Un jeune homme, Enoch (Henry Hopper, fils du grand Dennis), s’incruste dans les cérémonies funéraires de défunts inconnus depuis qu’il n’a pu assister aux funérailles de ses parents, victimes d’un accident de la route — il était dans le coma, personne ne croyait qu’il s’en sortirait. Lors de l’une de ces célébrations, Enoch rencontre Annabel (Mia Wasikowska, l’Alice de Tim Burton), jeune fille atteinte d’un cancer incurable. L’amour est instantané, mais nécessairement éphémère. Il ne lui reste que trois mois à vivre.

Synopsis plutôt sombre pour Restless, le dernier Gus Van Sant. Pourtant, ce film est tout sauf noir. Il illumine.
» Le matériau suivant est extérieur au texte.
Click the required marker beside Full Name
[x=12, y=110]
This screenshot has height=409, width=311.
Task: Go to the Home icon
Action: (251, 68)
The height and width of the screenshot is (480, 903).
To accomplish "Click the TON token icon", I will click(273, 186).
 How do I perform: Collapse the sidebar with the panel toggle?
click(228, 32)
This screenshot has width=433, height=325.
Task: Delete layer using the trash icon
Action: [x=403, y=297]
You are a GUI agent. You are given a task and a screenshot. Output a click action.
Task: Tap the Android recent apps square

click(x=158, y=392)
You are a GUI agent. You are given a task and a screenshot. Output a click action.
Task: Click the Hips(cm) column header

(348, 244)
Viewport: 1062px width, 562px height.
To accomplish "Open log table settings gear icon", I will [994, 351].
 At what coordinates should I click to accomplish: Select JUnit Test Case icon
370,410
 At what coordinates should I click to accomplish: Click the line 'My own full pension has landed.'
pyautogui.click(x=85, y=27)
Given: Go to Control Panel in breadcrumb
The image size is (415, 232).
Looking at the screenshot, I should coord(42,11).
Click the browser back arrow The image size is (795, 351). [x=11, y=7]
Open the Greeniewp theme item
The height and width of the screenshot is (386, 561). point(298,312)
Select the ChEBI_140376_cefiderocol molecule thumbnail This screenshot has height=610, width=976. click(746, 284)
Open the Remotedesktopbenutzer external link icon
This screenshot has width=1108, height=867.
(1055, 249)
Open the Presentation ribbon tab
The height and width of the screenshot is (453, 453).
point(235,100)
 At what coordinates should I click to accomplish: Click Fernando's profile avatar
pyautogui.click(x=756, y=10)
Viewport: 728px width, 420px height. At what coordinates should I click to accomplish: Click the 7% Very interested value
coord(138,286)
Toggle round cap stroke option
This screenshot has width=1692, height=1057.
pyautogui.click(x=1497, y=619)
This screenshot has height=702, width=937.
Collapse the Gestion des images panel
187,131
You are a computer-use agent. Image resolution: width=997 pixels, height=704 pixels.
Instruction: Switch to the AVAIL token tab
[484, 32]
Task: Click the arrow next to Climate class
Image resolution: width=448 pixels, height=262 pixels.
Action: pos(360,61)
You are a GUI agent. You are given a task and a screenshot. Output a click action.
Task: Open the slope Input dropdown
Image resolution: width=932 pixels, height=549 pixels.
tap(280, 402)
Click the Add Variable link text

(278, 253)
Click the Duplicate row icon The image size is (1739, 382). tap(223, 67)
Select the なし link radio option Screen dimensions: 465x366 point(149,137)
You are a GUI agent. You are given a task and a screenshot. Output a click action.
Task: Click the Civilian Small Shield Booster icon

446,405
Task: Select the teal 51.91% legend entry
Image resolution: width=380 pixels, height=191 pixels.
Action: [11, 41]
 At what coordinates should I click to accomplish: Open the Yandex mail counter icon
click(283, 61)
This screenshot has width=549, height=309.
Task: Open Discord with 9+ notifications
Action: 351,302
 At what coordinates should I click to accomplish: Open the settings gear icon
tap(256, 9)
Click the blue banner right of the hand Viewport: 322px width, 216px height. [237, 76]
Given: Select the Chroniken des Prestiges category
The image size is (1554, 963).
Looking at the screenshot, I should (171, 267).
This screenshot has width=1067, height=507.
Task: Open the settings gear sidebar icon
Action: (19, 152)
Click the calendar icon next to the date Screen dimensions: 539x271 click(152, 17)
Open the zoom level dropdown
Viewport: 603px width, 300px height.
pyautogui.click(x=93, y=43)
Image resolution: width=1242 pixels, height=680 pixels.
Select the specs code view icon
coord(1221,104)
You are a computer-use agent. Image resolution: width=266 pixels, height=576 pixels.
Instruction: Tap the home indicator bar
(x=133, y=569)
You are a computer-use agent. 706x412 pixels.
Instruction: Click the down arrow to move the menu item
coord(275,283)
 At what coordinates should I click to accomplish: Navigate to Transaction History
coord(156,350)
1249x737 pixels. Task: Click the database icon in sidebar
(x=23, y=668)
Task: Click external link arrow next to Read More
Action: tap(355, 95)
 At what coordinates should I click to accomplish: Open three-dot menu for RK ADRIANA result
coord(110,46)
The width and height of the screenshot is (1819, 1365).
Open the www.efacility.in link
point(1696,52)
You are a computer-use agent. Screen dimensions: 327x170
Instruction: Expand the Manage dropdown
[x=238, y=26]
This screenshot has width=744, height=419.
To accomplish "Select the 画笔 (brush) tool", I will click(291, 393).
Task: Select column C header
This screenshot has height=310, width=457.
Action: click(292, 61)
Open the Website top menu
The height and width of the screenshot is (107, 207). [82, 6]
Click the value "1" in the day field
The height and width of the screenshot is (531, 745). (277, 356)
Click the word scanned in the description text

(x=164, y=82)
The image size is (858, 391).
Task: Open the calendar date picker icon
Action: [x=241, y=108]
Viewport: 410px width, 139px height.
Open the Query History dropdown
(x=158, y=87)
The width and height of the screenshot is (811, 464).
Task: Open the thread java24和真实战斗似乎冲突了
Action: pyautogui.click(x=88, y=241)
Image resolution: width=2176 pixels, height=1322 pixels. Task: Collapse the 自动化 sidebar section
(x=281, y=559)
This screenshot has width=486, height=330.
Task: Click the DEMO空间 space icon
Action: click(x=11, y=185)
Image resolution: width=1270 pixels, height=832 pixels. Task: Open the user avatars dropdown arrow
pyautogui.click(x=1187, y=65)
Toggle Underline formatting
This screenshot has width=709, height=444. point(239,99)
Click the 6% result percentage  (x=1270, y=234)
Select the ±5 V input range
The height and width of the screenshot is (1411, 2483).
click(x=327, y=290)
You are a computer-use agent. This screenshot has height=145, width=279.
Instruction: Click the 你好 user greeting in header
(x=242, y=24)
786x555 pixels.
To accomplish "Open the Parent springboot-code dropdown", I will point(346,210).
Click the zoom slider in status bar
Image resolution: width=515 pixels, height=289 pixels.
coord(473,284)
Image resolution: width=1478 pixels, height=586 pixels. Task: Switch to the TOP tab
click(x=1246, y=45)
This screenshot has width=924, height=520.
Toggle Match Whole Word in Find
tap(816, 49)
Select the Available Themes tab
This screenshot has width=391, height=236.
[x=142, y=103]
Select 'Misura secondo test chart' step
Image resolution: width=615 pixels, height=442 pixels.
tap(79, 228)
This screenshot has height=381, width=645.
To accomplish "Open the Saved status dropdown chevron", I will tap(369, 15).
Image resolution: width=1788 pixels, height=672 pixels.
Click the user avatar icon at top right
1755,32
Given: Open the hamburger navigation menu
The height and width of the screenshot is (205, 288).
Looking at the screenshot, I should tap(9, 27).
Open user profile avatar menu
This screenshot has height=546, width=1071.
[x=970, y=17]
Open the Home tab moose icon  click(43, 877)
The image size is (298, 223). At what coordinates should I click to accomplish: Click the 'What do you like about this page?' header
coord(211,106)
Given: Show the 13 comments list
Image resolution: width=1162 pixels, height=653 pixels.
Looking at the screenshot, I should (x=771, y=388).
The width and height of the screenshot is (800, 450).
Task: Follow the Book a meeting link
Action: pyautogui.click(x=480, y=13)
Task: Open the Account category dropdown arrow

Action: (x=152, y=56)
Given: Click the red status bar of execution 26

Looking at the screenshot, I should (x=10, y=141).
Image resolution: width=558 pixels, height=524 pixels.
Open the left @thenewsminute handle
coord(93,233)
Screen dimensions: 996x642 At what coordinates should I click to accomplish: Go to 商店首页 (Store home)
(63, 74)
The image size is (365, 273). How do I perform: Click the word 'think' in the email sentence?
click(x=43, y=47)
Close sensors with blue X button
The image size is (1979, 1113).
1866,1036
Restless est un film sur l’anticipation. Sur le deuil. Sur la bonté, la dévotion d’un jeune homme qui accompagne sa petite amie vers la mort. Une réflexion à propos de la vie, nécessairement à propos de la mort, aussi. C’est un film qui marque, qui hante, un peu comme ce fantôme/mémoire américaine/ami imaginaire — son utilité est floue, mais sa présence semble nécessaire — qui tient compagnie à Enoch : Hiroshi, pilote d’avion kamikaze romantique. Un personnage-clé qui donne accès à ce qui reste d’enfance chez les personnages, à ce dont découle l’histoire américaine (et, de surcroît, mondiale). Les petits drames particuliers, mis en parallèle avec les grands de l’humanité. Doucement. Sans heurts.

Annabel se considère naturaliste. Amante de Charles Darwin et de sa théorie de l’évolution. Des oiseaux, surtout marins — ce chapitre qu’elle affectionne tant, qu’elle mémorise, qu’elle revoit encore et encore. Qui s’adaptent dans n’importe quel environnement, n’importe quelle situation. La mer, la terre, les airs. Et de cet insecte, le scarabée charognard, qui, en plus de s’accoupler sur un cadavre, prendrait soin de ses enfants, creusant un trou près de la  charogne pour les protéger, les nourrissant à même les restes. Il y aurait tant de parallèles à faire entre ses penchants pour cette nature spécifique et sa situation. Leur situation. Annabel, birdie, petit oiseau, sereine devant la fin qui approche, redonne le goût de vivre à Enoch. Leur enfant dans la mort, c’est la vie. La renaissance. C’est l’espoir. C’est la grâce.

Un film sucré, qui contrebalance la thématique acidulée.